Recent history has laid bare the fact that good leadership during turbulent times is critical. And as times grow increasingly more turbulent—as they have been, according to futurist Bob Johansen—great leadership will be imperative to navigate the challenges ahead.

But great leadership need not only come from public leaders—like politicians—as we’re accustomed to thinking. Actually, public sentiment suggests that it must come from both public and private leaders—that is, organizational leaders. Polls show that Americans expect corporate chiefs to not only fulfill their traditional duties; please the shareholders, increase profits, and keep the business running smoothly; but also to safeguard our democratic institutions, promote an equitable economy, and take a stand on societal issues.

If we don’t give modern leaders a playbook for accomplishing some of this, where do we think their priorities will fall? Probably where they’ve often fallen: in the first few buckets.

A new era of corporate leadership is upon us, and the demands on leaders are greater than ever before.
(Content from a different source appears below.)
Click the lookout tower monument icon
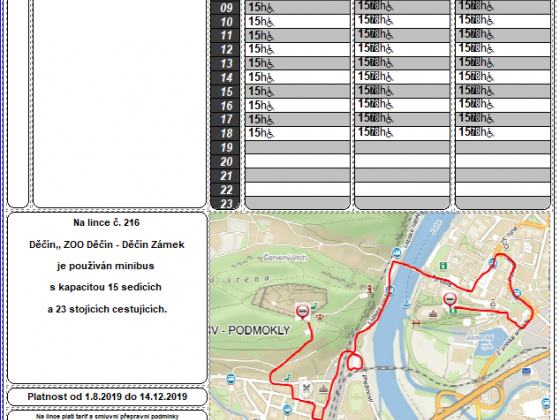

Now, then, is the time to reinvent your approach to leadership development and create the leaders of the future.

We propose you can do so in three important steps.
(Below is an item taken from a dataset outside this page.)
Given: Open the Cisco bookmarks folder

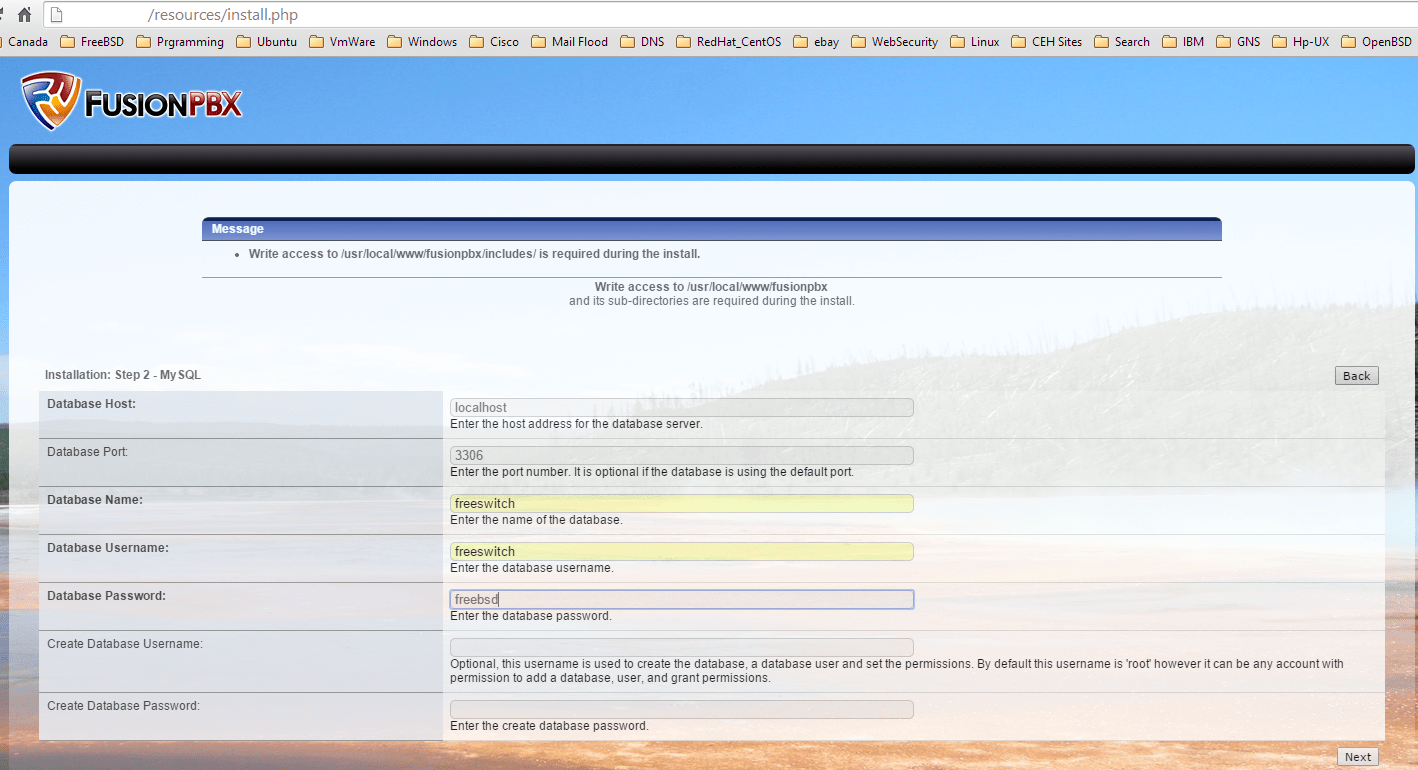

Simplify leadership models

Leadership models don’t have to be complicated. But organizations don’t make them short and sweet because they fear leaving things out. Our research shows that 44% of organizations have 21+ behaviors in their leadership model. That instinct comes at a cost—namely, people forget them and therefore don’t use them.

This mistake stems from a misconception of what leadership models actually are, or at least should be. A leadership model isn’t just a rubric to grade yourself against, it’s a roadmap that unconsciously primes us to make better decisions everyday. Leaders should consult it when they face a big decision, or encounter a setback. It should guide their thinking in uncertain situations much like a map guides an explorer in unfamiliar territory. But this conscious calibration can’t happen if the model itself is so large and unwieldy that we forget or abandon it.
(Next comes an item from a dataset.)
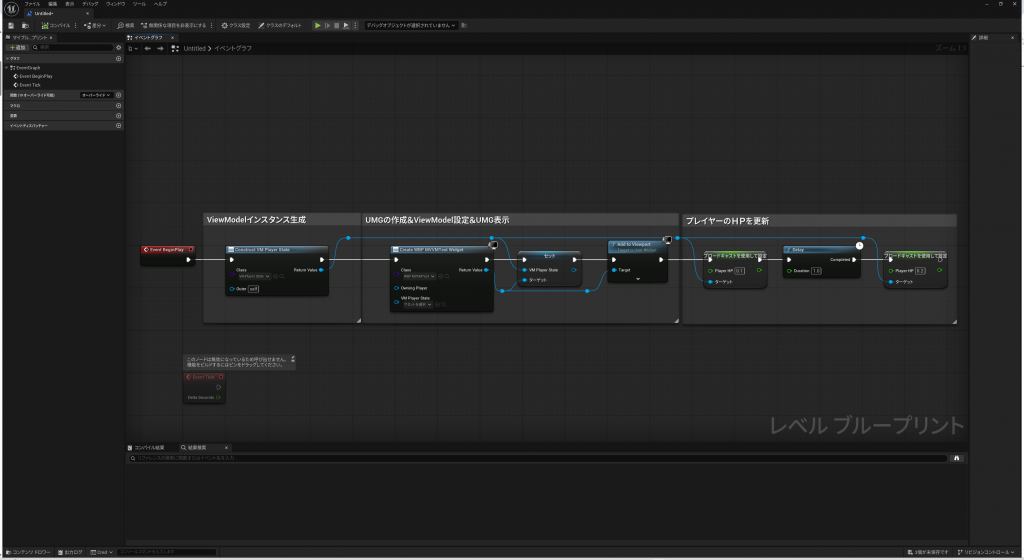Click the Save blueprint icon

10,25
Organizations should strive to make their leadership models sticky, meaningful, and coherent.

Models should be sticky, in that they are easy to recall; meaningful, in that they pertain to leaders’ actual responsibilities; and coherent, in that they relate to the organization’s broader goals. Organizations that incorporate the three traits—like Microsoft, where NLI helped turn over fifty leadership attributes into three key principles—tend to find the most value in their model.

Democratize leadership

For too long, defining leadership and developing leaders has been an exercise in gatekeeping. Organizations often rely on antiquated metrics like tenure, or mushy labels like “executive presence,” to identify potential leaders. This, at least in part, has led to tremendous disparities in diverse leadership at top levels.

Organizations should expand their definition of leadership, and thereby cultivate a workforce of leaders.

Expanding your definition of leadership means making leadership accessible to everyone. Instead of seeing leadership as a title, see it as an action. Create a culture of stepping in, speaking up, and set the expectation that anyone can demonstrate leadership skills.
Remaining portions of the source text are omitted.